Task objective: Quote verbatim the rows that open with the line containing "Identify the location of Selection." and close with the line containing "Looking at the image, I should click on (117, 465).", both lines included.

::: Exercise input

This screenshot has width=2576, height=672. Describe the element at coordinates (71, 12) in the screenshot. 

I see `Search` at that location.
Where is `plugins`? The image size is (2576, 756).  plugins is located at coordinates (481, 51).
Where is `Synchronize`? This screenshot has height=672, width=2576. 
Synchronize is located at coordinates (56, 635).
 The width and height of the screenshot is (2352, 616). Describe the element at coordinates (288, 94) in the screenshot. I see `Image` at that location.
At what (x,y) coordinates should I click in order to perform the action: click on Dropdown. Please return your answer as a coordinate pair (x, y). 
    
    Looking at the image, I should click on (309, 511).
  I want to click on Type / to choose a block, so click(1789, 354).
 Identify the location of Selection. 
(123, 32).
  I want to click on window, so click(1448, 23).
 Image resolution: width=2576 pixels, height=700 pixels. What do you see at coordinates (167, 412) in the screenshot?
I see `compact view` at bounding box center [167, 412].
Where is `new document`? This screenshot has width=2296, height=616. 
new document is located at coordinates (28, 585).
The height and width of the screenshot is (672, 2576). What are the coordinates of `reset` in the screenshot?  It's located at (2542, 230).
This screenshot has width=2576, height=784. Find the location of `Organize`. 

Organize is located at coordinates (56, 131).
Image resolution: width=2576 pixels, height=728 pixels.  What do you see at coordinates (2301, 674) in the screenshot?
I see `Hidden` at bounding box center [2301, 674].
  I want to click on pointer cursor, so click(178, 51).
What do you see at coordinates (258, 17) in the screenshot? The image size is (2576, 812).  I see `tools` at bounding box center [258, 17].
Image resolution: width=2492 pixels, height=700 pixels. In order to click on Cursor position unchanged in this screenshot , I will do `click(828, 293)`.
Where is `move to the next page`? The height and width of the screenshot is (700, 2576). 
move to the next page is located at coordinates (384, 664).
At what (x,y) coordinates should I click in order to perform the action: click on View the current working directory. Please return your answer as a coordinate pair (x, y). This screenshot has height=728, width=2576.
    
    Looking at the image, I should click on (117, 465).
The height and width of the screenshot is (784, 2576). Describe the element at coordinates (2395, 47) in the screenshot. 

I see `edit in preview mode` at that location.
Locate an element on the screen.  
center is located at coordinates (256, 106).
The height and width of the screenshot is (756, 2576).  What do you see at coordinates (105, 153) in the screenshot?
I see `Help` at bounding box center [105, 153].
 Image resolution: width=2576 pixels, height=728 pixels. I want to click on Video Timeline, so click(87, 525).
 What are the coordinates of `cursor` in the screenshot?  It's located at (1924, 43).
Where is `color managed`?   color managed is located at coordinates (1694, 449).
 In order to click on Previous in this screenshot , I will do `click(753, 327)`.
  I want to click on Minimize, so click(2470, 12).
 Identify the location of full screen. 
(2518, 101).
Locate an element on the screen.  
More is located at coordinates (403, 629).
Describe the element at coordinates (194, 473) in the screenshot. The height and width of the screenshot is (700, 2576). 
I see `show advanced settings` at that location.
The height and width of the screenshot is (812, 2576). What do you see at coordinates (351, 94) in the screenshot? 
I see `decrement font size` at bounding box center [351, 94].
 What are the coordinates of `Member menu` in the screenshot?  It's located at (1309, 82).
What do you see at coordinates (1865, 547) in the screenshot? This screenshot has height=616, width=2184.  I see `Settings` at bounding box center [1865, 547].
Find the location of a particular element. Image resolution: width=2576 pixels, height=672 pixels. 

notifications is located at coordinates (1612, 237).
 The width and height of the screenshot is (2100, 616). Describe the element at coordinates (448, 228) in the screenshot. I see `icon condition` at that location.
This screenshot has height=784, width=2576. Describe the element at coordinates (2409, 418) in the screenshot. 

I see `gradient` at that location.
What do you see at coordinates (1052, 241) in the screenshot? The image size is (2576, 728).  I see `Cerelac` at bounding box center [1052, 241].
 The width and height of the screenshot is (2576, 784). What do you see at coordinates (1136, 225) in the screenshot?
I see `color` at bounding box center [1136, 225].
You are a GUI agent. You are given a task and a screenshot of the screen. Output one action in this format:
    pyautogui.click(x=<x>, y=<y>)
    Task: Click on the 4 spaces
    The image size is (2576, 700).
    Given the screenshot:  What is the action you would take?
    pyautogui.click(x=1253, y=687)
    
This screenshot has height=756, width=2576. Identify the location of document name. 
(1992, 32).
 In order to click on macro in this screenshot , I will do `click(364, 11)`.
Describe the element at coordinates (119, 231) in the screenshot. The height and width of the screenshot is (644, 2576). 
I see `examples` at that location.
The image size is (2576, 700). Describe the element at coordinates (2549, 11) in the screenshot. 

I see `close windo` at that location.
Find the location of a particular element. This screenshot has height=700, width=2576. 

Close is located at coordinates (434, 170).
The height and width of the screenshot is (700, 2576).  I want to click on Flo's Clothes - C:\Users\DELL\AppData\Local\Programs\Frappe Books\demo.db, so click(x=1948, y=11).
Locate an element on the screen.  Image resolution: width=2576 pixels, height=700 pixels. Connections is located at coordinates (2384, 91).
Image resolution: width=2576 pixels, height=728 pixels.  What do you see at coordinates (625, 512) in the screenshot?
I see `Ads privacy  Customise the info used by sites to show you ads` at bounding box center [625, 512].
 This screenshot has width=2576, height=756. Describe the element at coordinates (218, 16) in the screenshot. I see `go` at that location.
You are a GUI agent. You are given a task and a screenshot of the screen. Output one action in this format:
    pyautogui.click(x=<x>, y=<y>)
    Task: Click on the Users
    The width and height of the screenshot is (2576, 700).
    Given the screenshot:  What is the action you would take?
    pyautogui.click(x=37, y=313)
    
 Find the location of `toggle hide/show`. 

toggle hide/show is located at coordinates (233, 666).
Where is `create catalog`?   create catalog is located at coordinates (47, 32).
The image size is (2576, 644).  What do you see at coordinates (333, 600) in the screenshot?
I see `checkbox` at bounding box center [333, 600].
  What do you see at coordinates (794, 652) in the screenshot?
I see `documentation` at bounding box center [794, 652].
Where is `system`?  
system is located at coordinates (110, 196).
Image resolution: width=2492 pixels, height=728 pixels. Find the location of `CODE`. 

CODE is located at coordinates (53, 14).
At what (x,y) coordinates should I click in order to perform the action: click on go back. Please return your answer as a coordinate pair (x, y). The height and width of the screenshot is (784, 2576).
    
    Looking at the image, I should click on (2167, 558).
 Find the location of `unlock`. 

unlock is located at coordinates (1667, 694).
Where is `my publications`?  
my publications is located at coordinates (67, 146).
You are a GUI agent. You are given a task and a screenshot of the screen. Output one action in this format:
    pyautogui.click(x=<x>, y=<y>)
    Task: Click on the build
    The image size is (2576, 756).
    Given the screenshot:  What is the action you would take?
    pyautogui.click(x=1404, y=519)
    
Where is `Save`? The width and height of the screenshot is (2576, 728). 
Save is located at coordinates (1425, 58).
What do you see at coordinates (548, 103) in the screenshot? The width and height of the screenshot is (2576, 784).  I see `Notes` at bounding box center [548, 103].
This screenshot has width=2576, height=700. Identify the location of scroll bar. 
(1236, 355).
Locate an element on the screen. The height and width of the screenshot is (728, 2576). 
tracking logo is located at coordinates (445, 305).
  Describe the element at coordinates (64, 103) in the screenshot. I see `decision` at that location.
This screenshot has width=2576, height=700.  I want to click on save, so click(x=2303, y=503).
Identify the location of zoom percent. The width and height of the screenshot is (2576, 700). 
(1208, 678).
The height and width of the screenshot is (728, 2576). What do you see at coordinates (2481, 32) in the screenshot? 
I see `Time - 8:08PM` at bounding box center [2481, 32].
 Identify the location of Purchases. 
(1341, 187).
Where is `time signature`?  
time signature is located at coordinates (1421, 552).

::::::

Written response:
 Identify the location of Selection. 
(123, 32).
  I want to click on window, so click(1448, 23).
 Image resolution: width=2576 pixels, height=700 pixels. What do you see at coordinates (167, 412) in the screenshot?
I see `compact view` at bounding box center [167, 412].
Where is `new document`? This screenshot has width=2296, height=616. 
new document is located at coordinates (28, 585).
The height and width of the screenshot is (672, 2576). What are the coordinates of `reset` in the screenshot?  It's located at (2542, 230).
This screenshot has width=2576, height=784. Find the location of `Organize`. 

Organize is located at coordinates (56, 131).
Image resolution: width=2576 pixels, height=728 pixels.  What do you see at coordinates (2301, 674) in the screenshot?
I see `Hidden` at bounding box center [2301, 674].
  I want to click on pointer cursor, so click(178, 51).
What do you see at coordinates (258, 17) in the screenshot? The image size is (2576, 812).  I see `tools` at bounding box center [258, 17].
Image resolution: width=2492 pixels, height=700 pixels. In order to click on Cursor position unchanged in this screenshot , I will do `click(828, 293)`.
Where is `move to the next page`? The height and width of the screenshot is (700, 2576). 
move to the next page is located at coordinates (384, 664).
At what (x,y) coordinates should I click in order to perform the action: click on View the current working directory. Please return your answer as a coordinate pair (x, y). This screenshot has height=728, width=2576.
    
    Looking at the image, I should click on (117, 465).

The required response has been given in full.